Copy out the entries word for word, from the line containing "Open the tab search dropdown arrow" through the line containing "click(684, 261)", both of those lines included.

# START OF DATA SUPPLIED

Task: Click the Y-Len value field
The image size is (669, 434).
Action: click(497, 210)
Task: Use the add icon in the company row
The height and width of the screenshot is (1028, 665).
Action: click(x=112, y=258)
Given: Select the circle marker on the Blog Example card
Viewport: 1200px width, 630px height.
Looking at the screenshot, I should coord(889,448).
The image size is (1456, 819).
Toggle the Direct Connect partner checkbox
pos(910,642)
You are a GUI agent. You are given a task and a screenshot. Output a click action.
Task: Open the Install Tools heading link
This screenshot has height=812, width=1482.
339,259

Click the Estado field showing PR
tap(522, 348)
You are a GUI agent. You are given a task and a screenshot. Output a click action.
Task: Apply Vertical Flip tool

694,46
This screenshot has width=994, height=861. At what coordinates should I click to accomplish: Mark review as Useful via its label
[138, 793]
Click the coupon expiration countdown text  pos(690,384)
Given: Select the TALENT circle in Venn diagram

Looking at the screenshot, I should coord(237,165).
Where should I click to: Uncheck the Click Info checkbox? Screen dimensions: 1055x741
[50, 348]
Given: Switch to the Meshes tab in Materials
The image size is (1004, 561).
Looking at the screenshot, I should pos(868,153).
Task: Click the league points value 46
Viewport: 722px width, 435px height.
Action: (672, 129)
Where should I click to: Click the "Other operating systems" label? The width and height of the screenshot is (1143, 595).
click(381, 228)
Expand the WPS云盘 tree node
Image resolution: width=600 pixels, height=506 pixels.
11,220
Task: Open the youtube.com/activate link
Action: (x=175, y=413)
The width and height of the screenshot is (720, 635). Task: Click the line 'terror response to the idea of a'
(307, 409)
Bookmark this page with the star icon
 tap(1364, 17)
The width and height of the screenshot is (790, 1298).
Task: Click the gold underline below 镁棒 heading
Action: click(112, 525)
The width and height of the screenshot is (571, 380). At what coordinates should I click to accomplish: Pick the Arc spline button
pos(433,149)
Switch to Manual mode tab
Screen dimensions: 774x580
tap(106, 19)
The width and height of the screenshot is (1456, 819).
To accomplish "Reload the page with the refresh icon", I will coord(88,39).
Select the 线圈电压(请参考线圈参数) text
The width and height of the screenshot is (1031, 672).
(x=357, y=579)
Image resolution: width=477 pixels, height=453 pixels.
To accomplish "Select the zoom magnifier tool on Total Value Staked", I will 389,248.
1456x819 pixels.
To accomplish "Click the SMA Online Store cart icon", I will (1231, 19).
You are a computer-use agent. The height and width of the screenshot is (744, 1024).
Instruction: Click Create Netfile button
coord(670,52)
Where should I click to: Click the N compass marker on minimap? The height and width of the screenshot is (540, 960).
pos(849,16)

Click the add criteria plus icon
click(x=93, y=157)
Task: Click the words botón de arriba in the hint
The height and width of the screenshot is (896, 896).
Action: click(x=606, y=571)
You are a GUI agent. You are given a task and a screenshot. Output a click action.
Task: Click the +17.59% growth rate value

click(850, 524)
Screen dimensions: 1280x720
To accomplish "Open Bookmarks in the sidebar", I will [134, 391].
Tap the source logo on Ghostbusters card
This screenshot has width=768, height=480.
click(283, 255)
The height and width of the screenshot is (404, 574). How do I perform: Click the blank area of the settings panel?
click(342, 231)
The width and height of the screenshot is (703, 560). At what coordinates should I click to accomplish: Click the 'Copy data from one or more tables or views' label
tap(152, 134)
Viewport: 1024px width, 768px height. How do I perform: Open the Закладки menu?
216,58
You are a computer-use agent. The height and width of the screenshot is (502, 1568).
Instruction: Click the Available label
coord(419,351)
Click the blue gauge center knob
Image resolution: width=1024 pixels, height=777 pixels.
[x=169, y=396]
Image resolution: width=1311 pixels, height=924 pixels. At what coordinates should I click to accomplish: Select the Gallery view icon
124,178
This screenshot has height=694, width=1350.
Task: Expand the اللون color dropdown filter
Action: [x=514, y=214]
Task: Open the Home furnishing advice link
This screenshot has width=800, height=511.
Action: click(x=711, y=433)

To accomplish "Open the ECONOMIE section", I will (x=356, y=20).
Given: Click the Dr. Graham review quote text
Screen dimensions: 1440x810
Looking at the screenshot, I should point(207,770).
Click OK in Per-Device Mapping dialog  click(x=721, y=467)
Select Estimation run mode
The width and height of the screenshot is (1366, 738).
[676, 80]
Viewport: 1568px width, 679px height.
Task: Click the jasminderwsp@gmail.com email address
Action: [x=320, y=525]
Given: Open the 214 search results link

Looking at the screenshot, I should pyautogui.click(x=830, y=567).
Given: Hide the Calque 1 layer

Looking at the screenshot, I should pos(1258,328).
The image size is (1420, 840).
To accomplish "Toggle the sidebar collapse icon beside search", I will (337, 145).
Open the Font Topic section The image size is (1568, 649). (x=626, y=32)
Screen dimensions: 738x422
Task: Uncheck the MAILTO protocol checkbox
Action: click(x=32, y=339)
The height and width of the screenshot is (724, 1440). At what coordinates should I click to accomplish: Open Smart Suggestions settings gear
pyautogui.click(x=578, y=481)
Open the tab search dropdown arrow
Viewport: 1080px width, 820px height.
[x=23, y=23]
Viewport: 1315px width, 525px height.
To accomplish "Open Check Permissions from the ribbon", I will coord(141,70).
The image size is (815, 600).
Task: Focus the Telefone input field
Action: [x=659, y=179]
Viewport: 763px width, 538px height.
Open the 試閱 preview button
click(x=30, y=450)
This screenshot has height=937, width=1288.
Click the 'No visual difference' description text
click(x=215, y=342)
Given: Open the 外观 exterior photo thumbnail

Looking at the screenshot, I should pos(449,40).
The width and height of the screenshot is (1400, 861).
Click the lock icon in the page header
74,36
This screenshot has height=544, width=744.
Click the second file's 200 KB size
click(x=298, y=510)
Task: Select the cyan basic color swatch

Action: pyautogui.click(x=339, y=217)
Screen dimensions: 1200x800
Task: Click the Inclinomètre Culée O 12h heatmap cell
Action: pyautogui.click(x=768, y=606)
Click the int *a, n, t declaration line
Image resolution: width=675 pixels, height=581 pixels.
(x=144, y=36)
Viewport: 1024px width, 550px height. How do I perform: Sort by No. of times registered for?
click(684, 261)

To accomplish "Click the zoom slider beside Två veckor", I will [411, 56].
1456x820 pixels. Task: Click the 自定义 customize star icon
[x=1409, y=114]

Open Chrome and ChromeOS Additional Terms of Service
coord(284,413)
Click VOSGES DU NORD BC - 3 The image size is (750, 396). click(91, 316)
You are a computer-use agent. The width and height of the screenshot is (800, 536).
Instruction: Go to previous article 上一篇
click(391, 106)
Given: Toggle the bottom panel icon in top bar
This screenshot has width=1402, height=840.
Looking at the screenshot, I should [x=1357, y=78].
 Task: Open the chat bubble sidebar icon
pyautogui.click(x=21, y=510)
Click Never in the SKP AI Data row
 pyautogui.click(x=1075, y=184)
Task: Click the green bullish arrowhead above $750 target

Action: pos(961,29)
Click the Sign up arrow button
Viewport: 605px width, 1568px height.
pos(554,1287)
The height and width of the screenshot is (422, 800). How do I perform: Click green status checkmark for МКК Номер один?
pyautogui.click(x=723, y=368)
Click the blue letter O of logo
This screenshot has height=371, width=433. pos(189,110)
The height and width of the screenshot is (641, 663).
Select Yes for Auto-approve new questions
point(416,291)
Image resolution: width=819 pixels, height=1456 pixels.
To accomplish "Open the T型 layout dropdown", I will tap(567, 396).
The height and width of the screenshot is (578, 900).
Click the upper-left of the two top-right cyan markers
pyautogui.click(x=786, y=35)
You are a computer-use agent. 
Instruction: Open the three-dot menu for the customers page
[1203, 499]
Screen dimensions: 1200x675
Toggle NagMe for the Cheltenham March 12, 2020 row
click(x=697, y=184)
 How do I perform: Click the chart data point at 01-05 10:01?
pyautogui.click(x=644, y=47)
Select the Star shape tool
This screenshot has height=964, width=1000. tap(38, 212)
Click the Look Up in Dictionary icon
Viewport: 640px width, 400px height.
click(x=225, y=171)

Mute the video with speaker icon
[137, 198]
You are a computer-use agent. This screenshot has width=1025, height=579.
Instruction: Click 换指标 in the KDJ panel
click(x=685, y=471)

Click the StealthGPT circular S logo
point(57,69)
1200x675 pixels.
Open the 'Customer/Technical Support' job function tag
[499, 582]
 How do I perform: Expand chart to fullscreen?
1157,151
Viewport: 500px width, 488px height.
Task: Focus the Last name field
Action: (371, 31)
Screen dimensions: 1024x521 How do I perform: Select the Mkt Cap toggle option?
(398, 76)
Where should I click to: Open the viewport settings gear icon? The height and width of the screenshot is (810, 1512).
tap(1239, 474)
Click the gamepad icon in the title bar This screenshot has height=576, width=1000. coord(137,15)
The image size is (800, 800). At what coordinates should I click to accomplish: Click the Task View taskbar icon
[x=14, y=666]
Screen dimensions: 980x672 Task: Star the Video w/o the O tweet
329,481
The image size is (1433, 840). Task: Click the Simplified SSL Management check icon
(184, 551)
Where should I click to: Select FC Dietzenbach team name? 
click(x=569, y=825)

# END OF DATA SUPPLIED

**SOLVED EXERCISE**
Open the tab search dropdown arrow
Viewport: 1080px width, 820px height.
[x=23, y=23]
Viewport: 1315px width, 525px height.
To accomplish "Open Check Permissions from the ribbon", I will coord(141,70).
The image size is (815, 600).
Task: Focus the Telefone input field
Action: [x=659, y=179]
Viewport: 763px width, 538px height.
Open the 試閱 preview button
click(x=30, y=450)
This screenshot has height=937, width=1288.
Click the 'No visual difference' description text
click(x=215, y=342)
Given: Open the 外观 exterior photo thumbnail

Looking at the screenshot, I should pos(449,40).
The width and height of the screenshot is (1400, 861).
Click the lock icon in the page header
74,36
This screenshot has height=544, width=744.
Click the second file's 200 KB size
click(x=298, y=510)
Task: Select the cyan basic color swatch

Action: pyautogui.click(x=339, y=217)
Screen dimensions: 1200x800
Task: Click the Inclinomètre Culée O 12h heatmap cell
Action: pyautogui.click(x=768, y=606)
Click the int *a, n, t declaration line
Image resolution: width=675 pixels, height=581 pixels.
(x=144, y=36)
Viewport: 1024px width, 550px height. How do I perform: Sort by No. of times registered for?
click(684, 261)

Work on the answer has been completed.